Can We Give it a Rest with the Financial Porn?
The financial media sucks when it comes to reporting about funds, their returns, and founder narratives. Welcome to the world of financial porn.
Today’s WSJ posted this article:
The 26-Year-Old Dropout Lapping the Hedge-Fund Field
This is not a criticism of Ms. Shang or Mr. Haigh.
I am sure they are bright, articulate, persuasive, etc. But the use of “LAPPING” the hedge fund field is a tad bit hyperbolic.
How the hell would we know if she was “LAPPING” the field when the whole hedge fund industry is difficult to track, follow, understand, and even get a relative proxy regarding their returns (and risk exposure).
According to the WSJ article her “gross annual returns” are around 25%. What? Around? What are the net returns?
A former head fund manager who is on the fund’s advisory board states that “she’s an interesting kind of smart” and […] reads a lot and is able to seize on very difficult issues and boil them down to a few simple questions.” What the hell does this even mean or matter? The article also points out she visits her sister and mother and also volunteers with the Girl Scouts.
It’s this kind of financial porn that sets sirens off in my head.
Oh, and not to mention the fund uses “proprietary artificial intelligence” and an “algorithm” to find “deals faster.” OOOOO…it sounds so secret and sexy.
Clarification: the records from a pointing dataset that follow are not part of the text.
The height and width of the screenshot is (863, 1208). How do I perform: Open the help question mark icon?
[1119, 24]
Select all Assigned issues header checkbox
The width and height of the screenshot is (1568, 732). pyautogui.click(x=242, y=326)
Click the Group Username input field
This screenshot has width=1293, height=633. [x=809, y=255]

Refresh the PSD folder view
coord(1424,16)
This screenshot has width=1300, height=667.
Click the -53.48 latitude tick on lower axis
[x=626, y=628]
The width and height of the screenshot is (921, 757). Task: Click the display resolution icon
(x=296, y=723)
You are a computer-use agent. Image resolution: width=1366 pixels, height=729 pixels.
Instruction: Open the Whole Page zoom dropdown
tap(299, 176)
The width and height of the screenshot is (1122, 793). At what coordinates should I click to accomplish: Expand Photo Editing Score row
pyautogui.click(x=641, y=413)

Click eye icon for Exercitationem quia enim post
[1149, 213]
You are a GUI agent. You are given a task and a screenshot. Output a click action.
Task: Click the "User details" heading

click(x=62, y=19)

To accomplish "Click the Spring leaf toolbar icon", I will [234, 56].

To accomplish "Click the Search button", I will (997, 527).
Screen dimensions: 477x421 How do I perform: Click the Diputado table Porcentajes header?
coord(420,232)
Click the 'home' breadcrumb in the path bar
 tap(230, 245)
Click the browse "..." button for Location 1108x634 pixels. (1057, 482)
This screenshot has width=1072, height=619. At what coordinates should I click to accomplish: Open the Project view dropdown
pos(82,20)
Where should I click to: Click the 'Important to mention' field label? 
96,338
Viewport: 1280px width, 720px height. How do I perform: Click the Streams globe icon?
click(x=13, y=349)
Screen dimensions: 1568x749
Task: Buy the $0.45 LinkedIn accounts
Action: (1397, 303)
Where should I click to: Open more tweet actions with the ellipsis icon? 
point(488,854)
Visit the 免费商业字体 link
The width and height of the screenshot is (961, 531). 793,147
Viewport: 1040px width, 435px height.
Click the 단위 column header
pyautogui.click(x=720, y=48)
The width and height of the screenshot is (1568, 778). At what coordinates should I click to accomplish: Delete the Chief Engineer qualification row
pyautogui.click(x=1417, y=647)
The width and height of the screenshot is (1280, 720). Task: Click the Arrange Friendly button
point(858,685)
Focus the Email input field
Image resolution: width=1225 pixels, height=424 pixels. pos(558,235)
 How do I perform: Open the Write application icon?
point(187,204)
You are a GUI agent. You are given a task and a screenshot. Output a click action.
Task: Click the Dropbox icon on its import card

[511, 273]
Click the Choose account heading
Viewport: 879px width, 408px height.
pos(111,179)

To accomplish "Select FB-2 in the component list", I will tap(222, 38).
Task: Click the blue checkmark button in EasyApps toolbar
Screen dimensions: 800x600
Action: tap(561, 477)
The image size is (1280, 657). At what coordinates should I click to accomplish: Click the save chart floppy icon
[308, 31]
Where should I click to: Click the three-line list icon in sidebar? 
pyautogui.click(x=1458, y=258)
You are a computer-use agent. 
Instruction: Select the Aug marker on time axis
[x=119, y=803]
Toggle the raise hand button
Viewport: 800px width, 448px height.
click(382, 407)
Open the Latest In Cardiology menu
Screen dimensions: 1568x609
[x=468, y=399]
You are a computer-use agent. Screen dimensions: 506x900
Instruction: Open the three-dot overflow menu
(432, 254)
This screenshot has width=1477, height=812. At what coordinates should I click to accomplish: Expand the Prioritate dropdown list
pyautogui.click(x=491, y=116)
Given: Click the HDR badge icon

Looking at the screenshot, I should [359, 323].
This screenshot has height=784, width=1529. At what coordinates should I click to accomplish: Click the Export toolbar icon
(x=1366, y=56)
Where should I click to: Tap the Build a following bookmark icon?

These types of articles remind of this:
I hope the fund works out for Ms. Shang and Mr. Haigh…seriously.
It truly sucks when clients lose money.
And I hope Ms. Shang doesn’t use a fake voice.
You can read the Wall Street Journal article here.
Hedge Fund Returns
Oh, and by the way, Axios reports that “some hedge funds are sure to beat the index in any given year. But average hedge fund returns continued to lag — in a big way, according to data provided by eVestment.”